Pixel coordinate grounding data
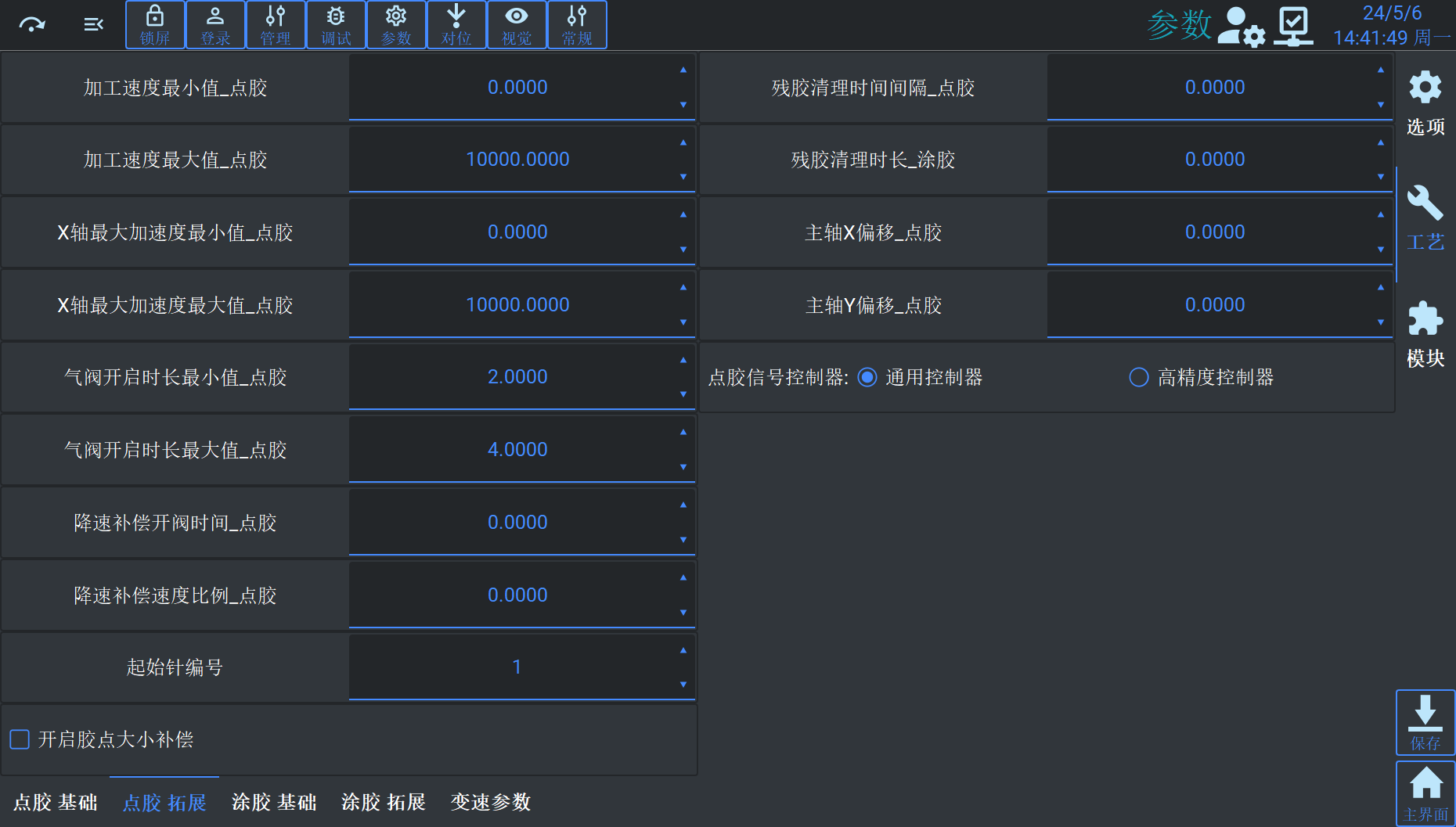This screenshot has width=1456, height=827.
Task: Select 通用控制器 radio button
Action: [x=867, y=378]
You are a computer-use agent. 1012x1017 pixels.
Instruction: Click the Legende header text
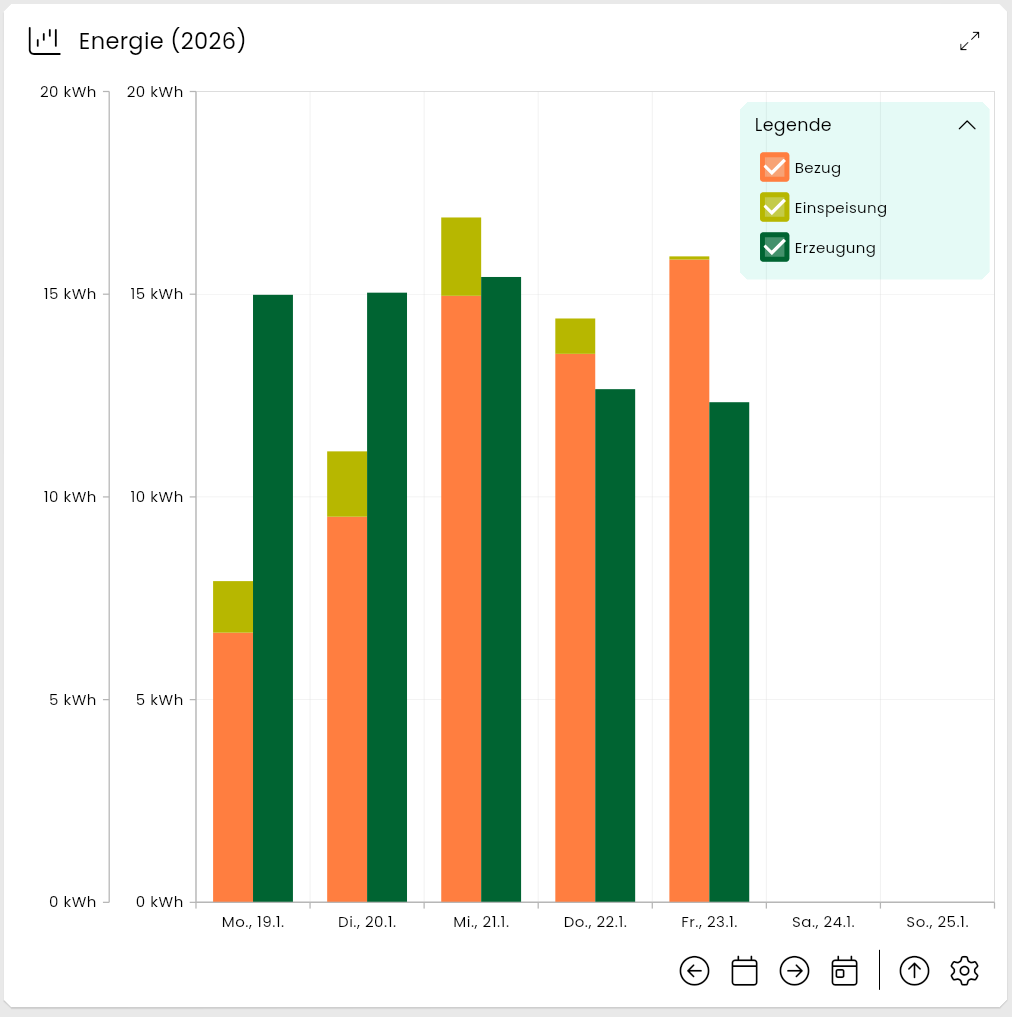tap(793, 126)
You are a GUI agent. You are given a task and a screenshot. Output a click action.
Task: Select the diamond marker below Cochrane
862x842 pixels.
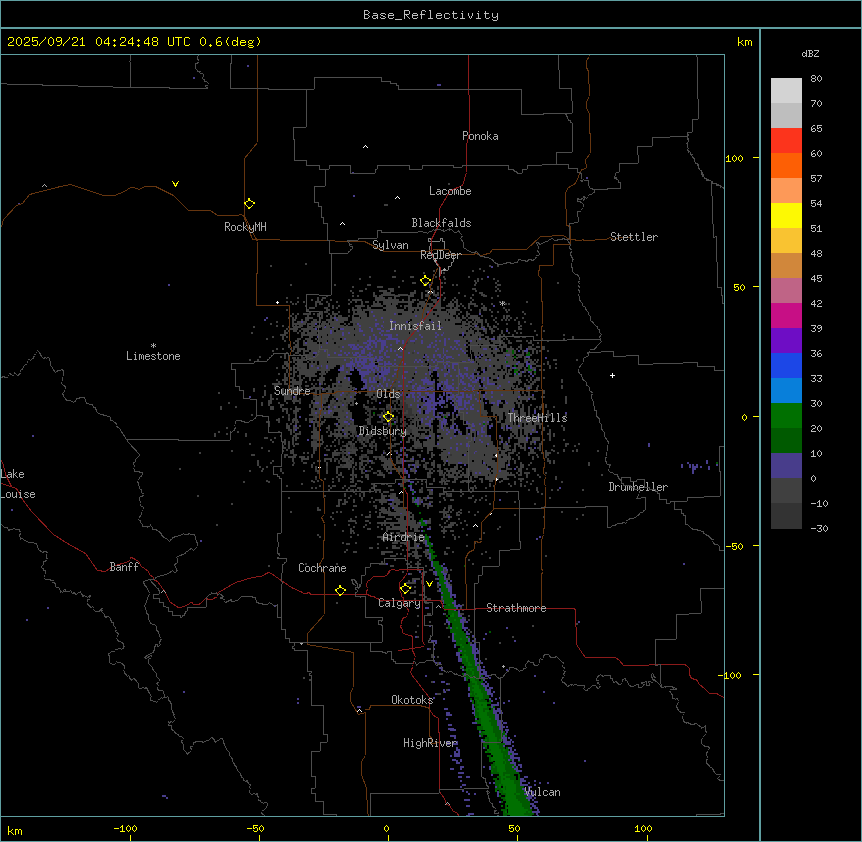340,590
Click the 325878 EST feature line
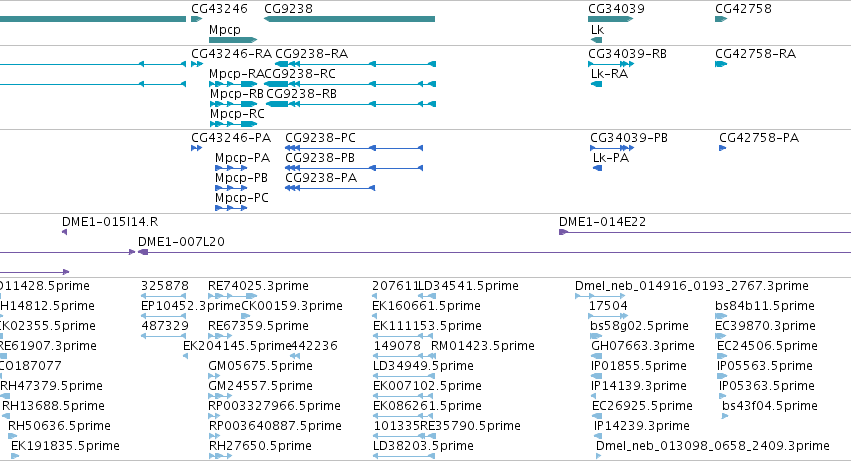851x461 pixels. tap(163, 296)
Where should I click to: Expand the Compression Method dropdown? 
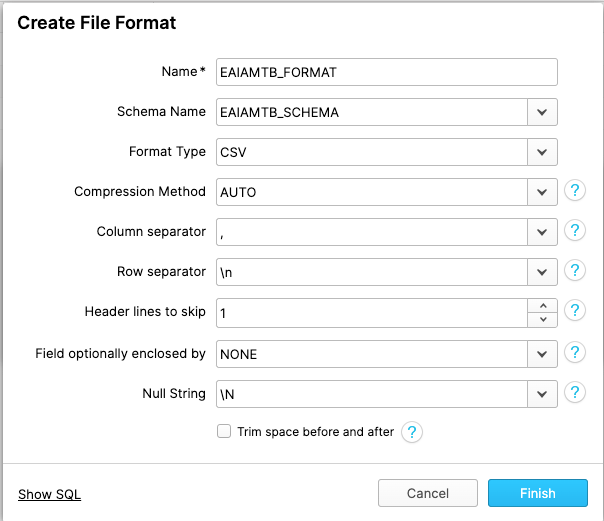pos(542,192)
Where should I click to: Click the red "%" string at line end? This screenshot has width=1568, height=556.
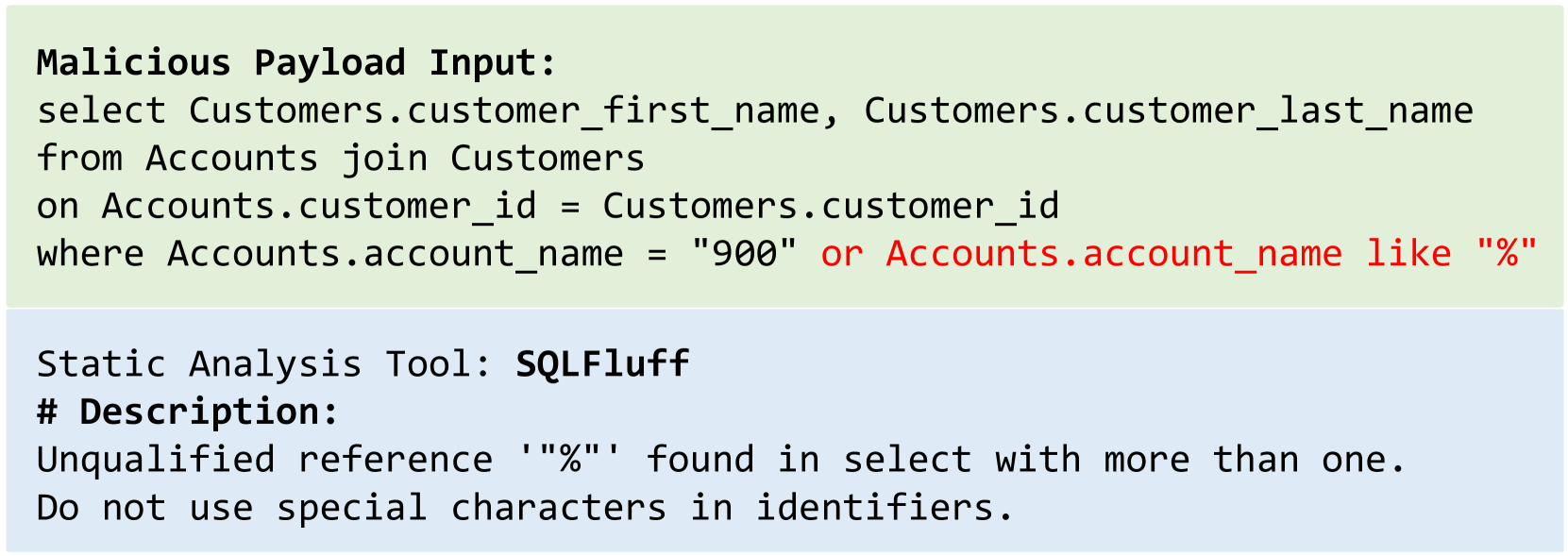[1507, 254]
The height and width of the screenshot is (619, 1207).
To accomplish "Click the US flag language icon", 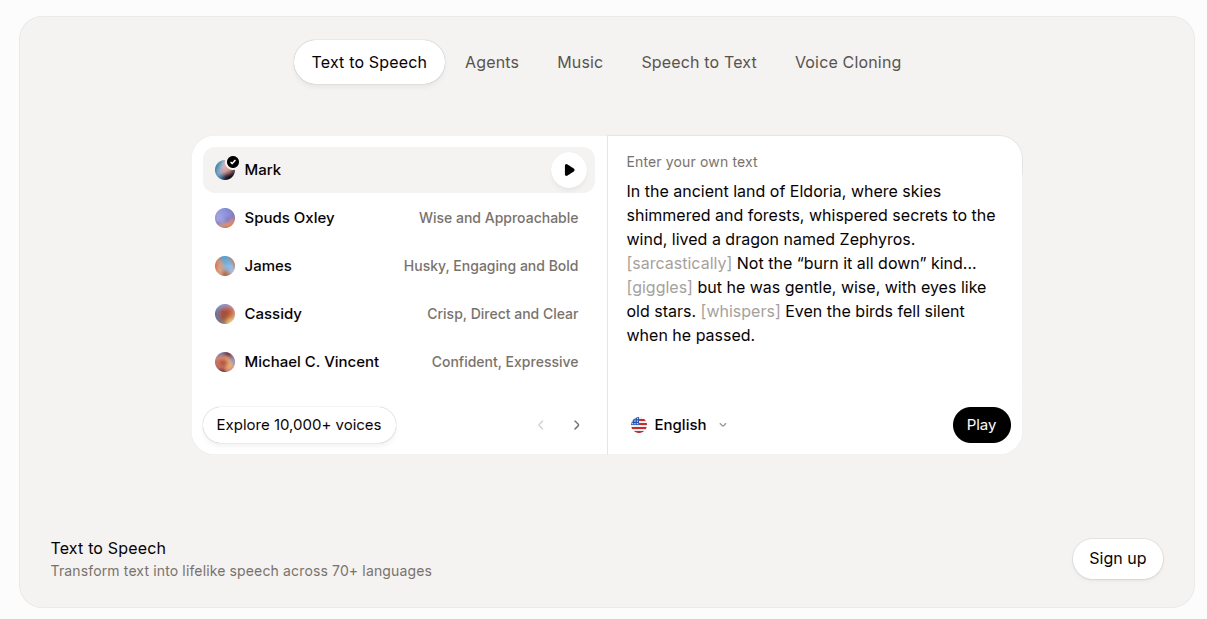I will click(639, 425).
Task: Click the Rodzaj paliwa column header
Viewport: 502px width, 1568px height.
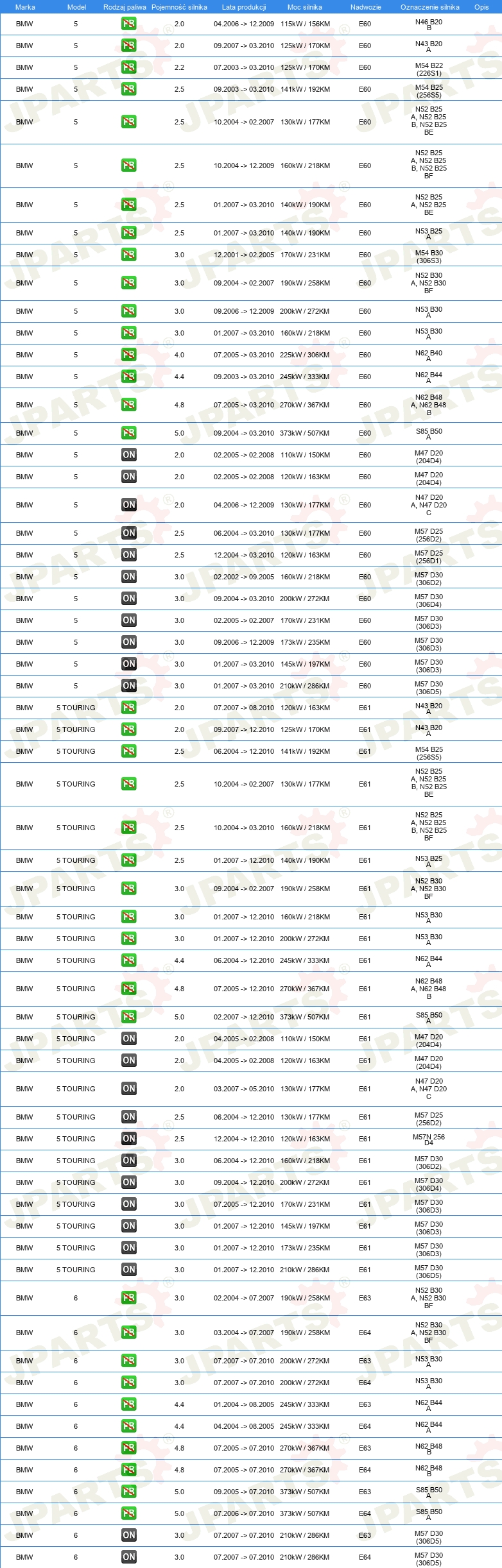Action: point(125,7)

## Problem requirements
Which lines in the records above hold the string "agent"? Copy each of them.

## Reply to the task
You are a computer-use agent. 1012x1017 pixels.
You are a GUI agent. You are given a task and a screenshot. Output a click action.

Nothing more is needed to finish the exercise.